Zhou Yu, a 32-year-old cello teacher in Wuhan, and her two parents all tested negative for the coronavirus in lab tests. They have struggled to convince authorities that they suffer from the virus, despite exhibiting telltale symptoms like coughing and fever.

A chest x-ray of Ms. Zhou’s father showed that one of his lungs was infected, though it was inconclusive as to whether he had the coronavirus. Because of that uncertainty, Ms. Zhou had been unsuccessful in helping her father get quarantined until Thursday’s reclassification.

The reclassification throws a wrench into efforts by experts to get an accurate sense of the scope of the outbreak.

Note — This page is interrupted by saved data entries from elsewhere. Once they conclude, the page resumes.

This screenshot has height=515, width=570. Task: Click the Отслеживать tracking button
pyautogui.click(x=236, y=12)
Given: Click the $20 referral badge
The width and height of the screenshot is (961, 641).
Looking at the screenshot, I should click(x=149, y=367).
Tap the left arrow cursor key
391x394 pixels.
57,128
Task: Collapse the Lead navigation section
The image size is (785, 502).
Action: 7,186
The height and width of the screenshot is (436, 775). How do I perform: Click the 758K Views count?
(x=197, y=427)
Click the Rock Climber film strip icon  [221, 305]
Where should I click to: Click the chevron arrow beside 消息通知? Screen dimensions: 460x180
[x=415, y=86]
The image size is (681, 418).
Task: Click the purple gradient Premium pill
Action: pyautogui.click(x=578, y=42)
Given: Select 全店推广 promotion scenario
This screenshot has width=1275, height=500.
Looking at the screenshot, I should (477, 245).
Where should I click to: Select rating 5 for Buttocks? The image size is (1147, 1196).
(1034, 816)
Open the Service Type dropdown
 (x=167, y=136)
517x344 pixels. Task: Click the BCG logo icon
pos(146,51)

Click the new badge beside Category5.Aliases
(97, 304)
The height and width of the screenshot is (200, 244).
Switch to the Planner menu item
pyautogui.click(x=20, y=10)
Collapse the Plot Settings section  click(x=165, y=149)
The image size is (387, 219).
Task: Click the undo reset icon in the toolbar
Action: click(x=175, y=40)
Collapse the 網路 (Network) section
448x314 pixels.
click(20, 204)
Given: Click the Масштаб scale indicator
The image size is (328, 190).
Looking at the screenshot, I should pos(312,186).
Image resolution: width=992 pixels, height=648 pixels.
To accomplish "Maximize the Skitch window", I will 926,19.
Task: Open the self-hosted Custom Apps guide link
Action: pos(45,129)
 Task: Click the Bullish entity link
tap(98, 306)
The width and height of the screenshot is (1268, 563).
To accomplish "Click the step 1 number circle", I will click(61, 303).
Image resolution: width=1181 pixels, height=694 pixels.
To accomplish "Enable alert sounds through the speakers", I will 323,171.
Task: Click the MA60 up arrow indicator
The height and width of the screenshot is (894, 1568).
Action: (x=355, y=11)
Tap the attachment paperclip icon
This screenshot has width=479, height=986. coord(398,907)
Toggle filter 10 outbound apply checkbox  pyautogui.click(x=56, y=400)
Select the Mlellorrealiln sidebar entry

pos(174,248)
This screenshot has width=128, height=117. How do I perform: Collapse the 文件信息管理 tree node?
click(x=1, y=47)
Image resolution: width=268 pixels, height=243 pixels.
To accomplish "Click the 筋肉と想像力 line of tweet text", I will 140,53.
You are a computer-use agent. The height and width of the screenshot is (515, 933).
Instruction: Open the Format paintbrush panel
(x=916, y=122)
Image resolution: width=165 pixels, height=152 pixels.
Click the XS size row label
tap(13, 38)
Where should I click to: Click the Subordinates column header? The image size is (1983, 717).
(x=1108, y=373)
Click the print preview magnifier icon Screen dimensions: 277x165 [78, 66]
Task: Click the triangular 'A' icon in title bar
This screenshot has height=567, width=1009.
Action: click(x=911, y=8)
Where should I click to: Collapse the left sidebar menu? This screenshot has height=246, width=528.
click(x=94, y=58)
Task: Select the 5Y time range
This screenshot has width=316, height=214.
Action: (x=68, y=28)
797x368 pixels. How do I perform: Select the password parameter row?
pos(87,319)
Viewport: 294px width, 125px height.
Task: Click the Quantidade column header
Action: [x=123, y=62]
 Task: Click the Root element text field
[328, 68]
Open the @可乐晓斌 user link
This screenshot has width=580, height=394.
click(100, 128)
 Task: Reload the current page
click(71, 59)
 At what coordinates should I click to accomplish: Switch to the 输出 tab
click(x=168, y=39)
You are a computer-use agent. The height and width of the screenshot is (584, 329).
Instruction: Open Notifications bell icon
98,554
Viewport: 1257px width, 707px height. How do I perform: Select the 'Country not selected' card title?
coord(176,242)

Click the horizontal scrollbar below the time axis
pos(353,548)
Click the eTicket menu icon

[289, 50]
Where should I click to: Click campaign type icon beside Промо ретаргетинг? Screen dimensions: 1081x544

Without reliable numbers on the number of patients infected, it is harder to calculate the mortality rate and the reproductive rate of the virus, known formally as Sars-CoV-2, that help them decide measures to combat the outbreak.

Zeng Guang, a prominent epidemiologist affiliated with the Chinese Center for Disease Control and Prevention, cautioned on his Weibo account Wednesday that even if the outbreak’s turning point had been reached, the epidemic could pick up speed after 160 million people return from their hometowns, to which many had traveled for the Lunar New Year holiday, to where they work.

“What I worry most is that the downward trend we saw lately is because the statistical data was behind the time of infection, and thus has masked the actual upward trend caused by the return trips, making people relax their vigilance,” Mr. Zeng said.